Trump è un gaffeur nato. Un po' non si controlla, un po' fa delle sue gaffe un elemento di forza politica. Ma le sue gaffe sono sempre controverse e alla fine riesce a dimostrare il proprio candore. Poiché alla rete Fox News, di orientamento repubblicano, aveva trovato all'inizio della sua campagna delle difficoltà con la giornalista Megyn Kelly che dirigeva i dibattiti televisivi, decise di attaccarla personalmente con allusioni che furono interpretate come un'accusa, nei confronti della Kelly, di essere sopraffatta dai fumi ormonali delle mestruazioni. Disse: «Quella donna mi odia. Mi guarda con occhi iniettati di sangue. E non soltanto gli occhi. Sembra tutta iniettata di sangue». Apriti cielo. Gli ingiunsero di scusarsi, prostrarsi, dire che era stato un errore. Lui negò tutto: «Ho detto che aveva uno sguardo sanguigno e ostile nei miei confronti. Non mi scuso di nulla». Aggiunse che soltanto un maniaco sessuale, un deviato mentale avrebbe potuto cogliere un'allusione al ciclo mestruale nelle sue parole. Finì che Fox News mantenne la Kelly a dirigere il successivo dibattito e Trump non partecipò. Ma il vero epilogo fu quando la Kelly chiese a Trump di fare pace, Donald la invitò nella sua torre dorata di New York e ne uscì una delle più candide e oneste interviste di tutta la campagna. Senza alcuna esitazione attaccò Papa Francesco, che a sua volta lo attaccava per il progetto di costruire un muro di separazione col Messico: «Vi assicuro che se un giorno il Vaticano fosse attaccato dall'Isis, Papa Francesco si augurerebbe soltanto che fossi io il presidente americano». Francesco e Donald si trovarono sui due versanti della stessa frontiera a El Paso.
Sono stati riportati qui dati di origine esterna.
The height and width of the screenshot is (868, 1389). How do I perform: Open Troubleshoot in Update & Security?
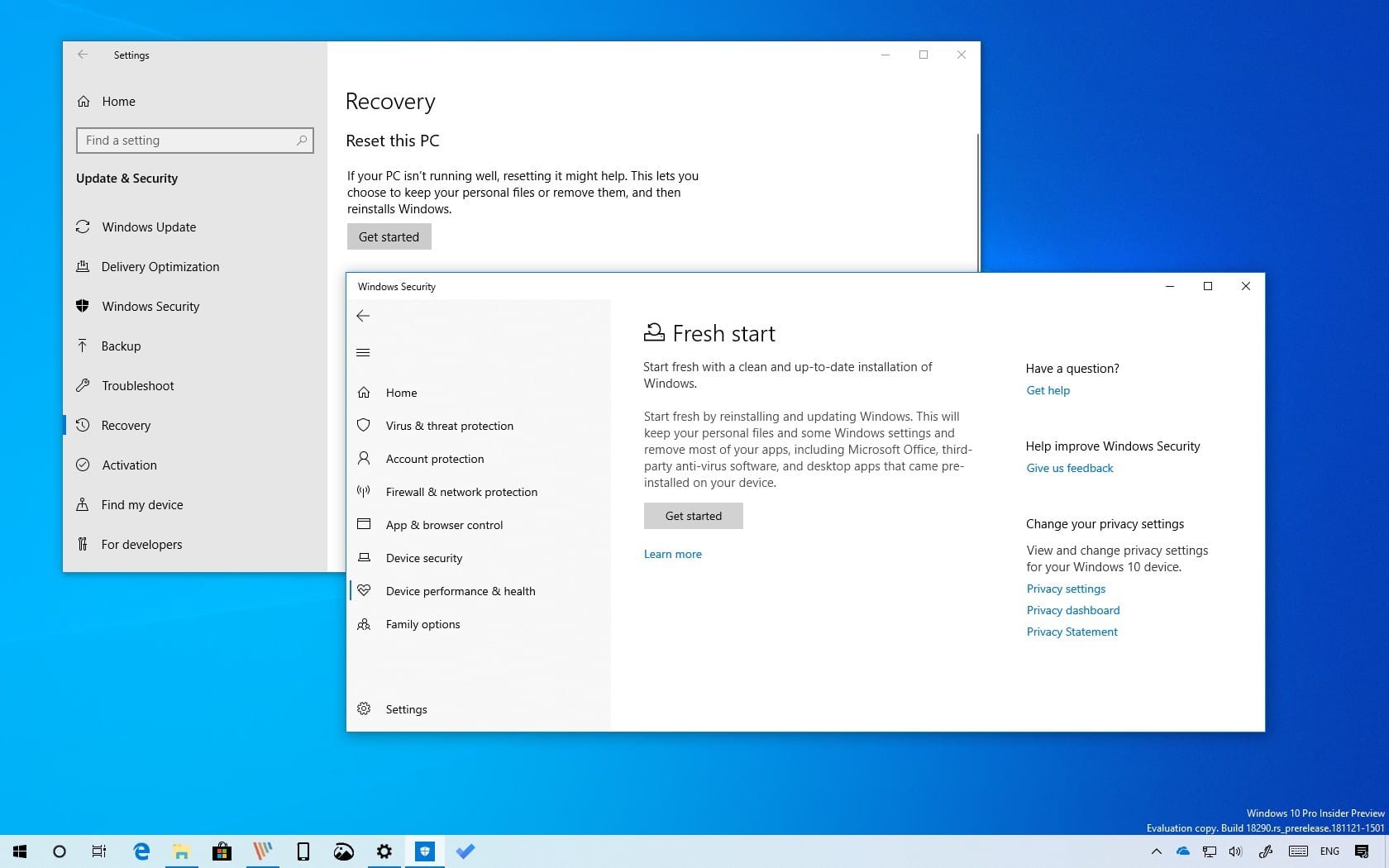pos(138,386)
Tutte le sue dichiarazioni sull'emigrazione clandestina messicana furono forzate dalla stampa. Lui diceva che attraverso i varchi di una frontiera bucata passano centinaia di migliaia di criminali, sfruttatori e spacciatori di droga, e i giornali scrivevano che Trump aveva chiamato tutti i messicani criminali e spacciatori. Per come è fatto il suo carattere, decise di non perdere troppo tempo sui dettagli. Ripeteva che nelle sue aziende c'erano esclusivamente lavoratori messicani con regolari permessi di soggiorno di cui era soddisfattissimo, e si vedeva tornare indietro l'accusa di razzismo allo stato puro.
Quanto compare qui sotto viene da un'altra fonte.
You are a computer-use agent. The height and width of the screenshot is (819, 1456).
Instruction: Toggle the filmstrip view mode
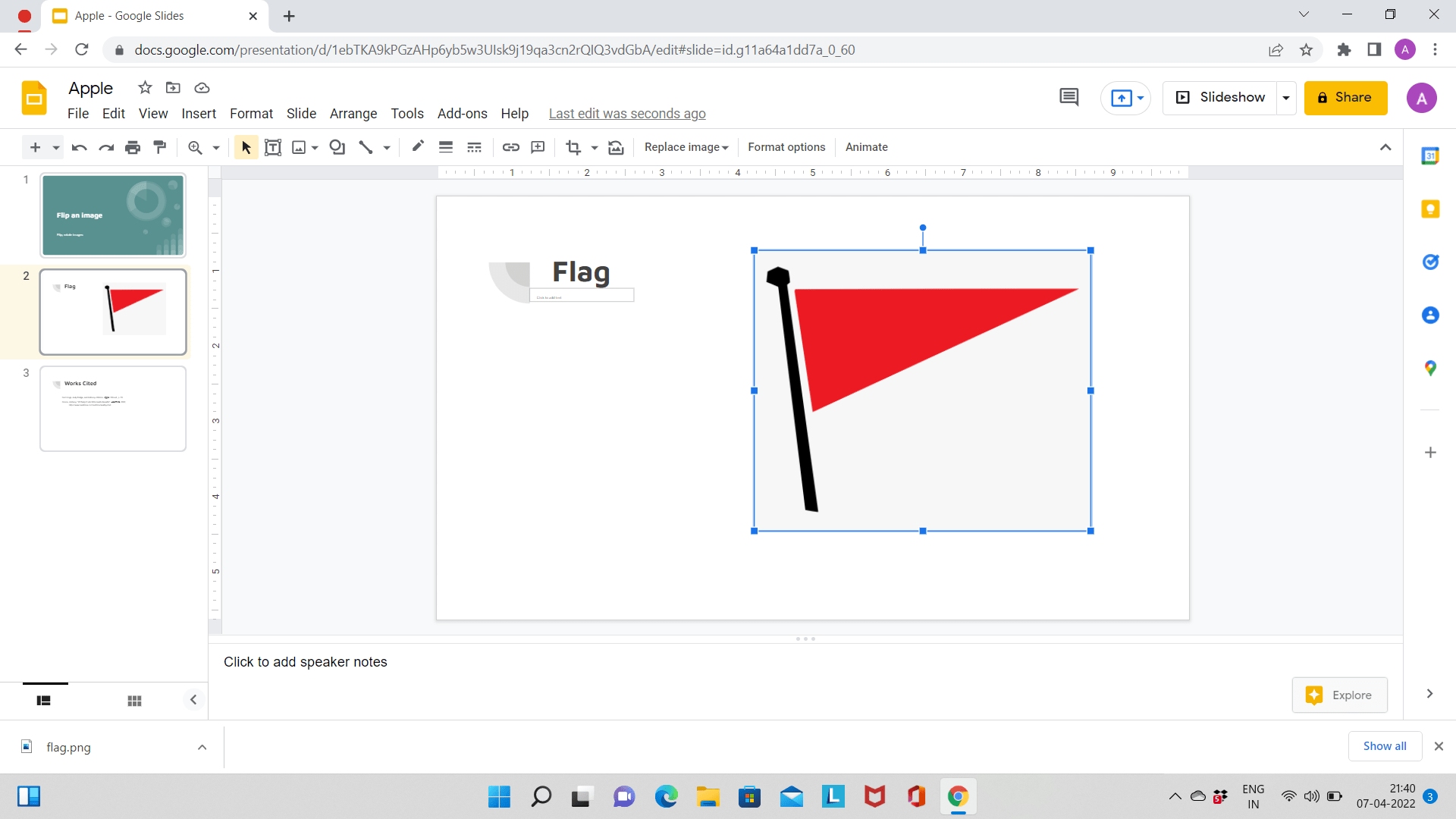pyautogui.click(x=44, y=699)
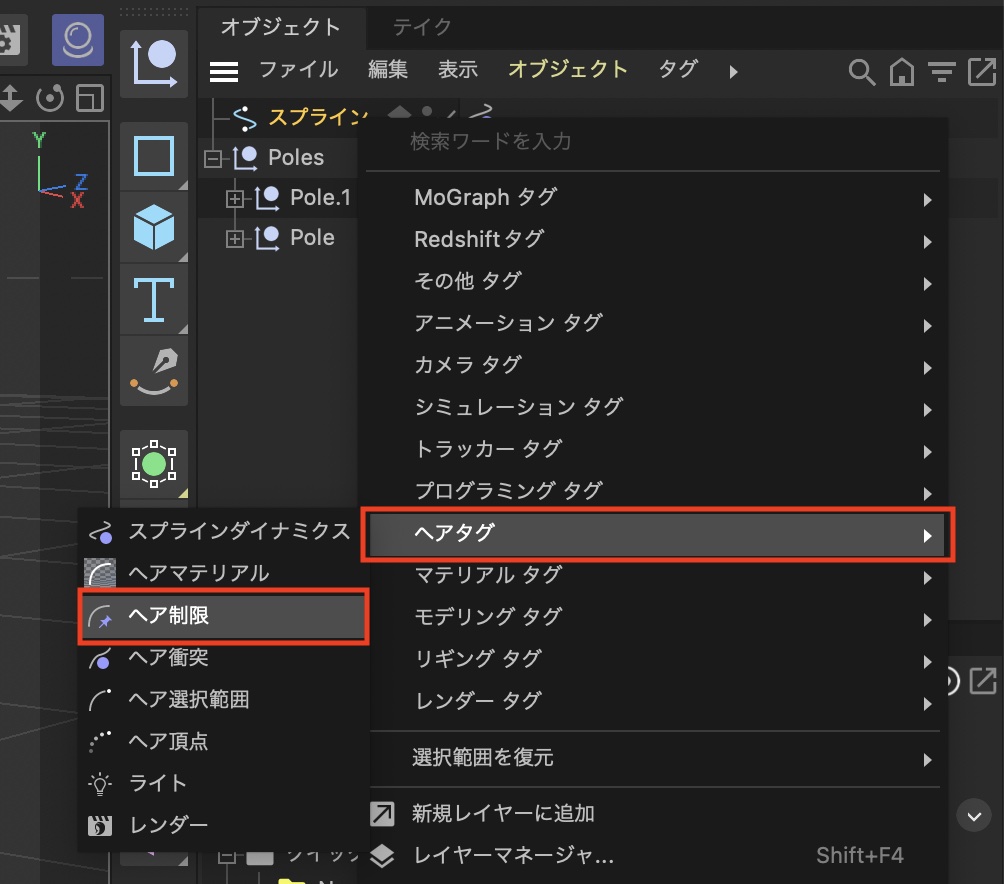Click the home icon in Object Manager
Image resolution: width=1004 pixels, height=884 pixels.
coord(901,71)
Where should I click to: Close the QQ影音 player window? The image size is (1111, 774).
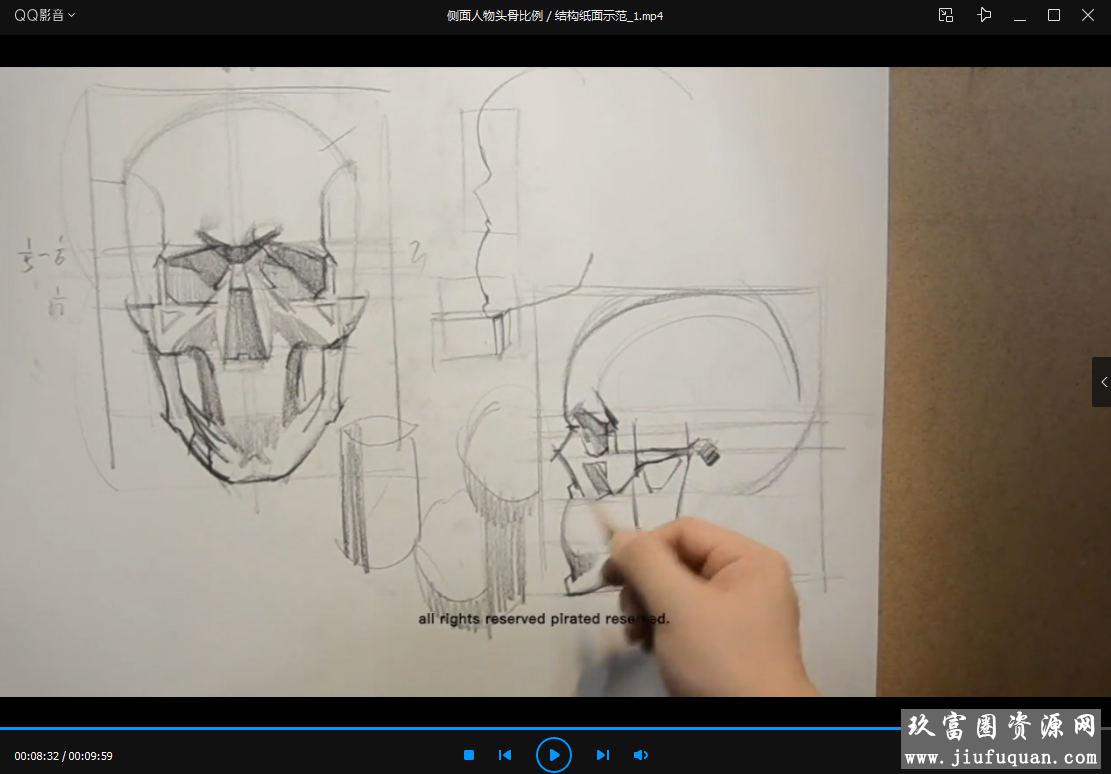click(1088, 15)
Stessa partita con le donne: Trump ha intere aziende dirette da donne o con le donne in posizioni di massima responsabilità. Ma il cliché doveva andare avanti ed essere nutrito. Non sappiamo veramente se abbia fatto un piano tattico o no, ma sappiamo come ha reagito: infischiandosene totalmente e, anzi, rincarando le dosi, man mano che vedeva crescere non già l'elettorato repubblicano classico, ma il «suo» elettorato, fatto non di conservatori all'inglese, ma di red neck, agricoltori col collo rosso di sole; di blue collar, i «Cipputi» americani con la tuta blu da operaio, e poi tutto il ceto medio sbandato e spesso poco acculturato, l'americano delle campagne e delle officine, una specie di sottoproletariato senza punti di forza e sempre meno protetto da una identità. Perché l'identità americana come la conoscevamo fino alla fine degli anni Novanta, fino all'attacco dell'11 settembre 2001, si è liquefatta, raggrumata, si è innestata e ibridata con nuove venature che prima non facevano parte della società americana.
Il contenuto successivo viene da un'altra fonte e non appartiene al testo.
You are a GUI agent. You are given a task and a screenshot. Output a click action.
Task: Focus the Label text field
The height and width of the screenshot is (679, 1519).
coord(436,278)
Trump ha visto il suo elettorato crescergli sotto gli occhi come un miracolo.
Si congratulava con se stesso per l'intuito che lo guidava nel rivolgersi a quella gente che lo vedeva come il messia di una nuova era possibile («rendere l'America di nuovo grande»), ma in fondo non sapeva probabilmente neanche lui quali ingredienti stesse mescolando nel suo pentolone. Il prodotto era notevole, ma - ecco un punto importante - non era di destra.(1 - continua)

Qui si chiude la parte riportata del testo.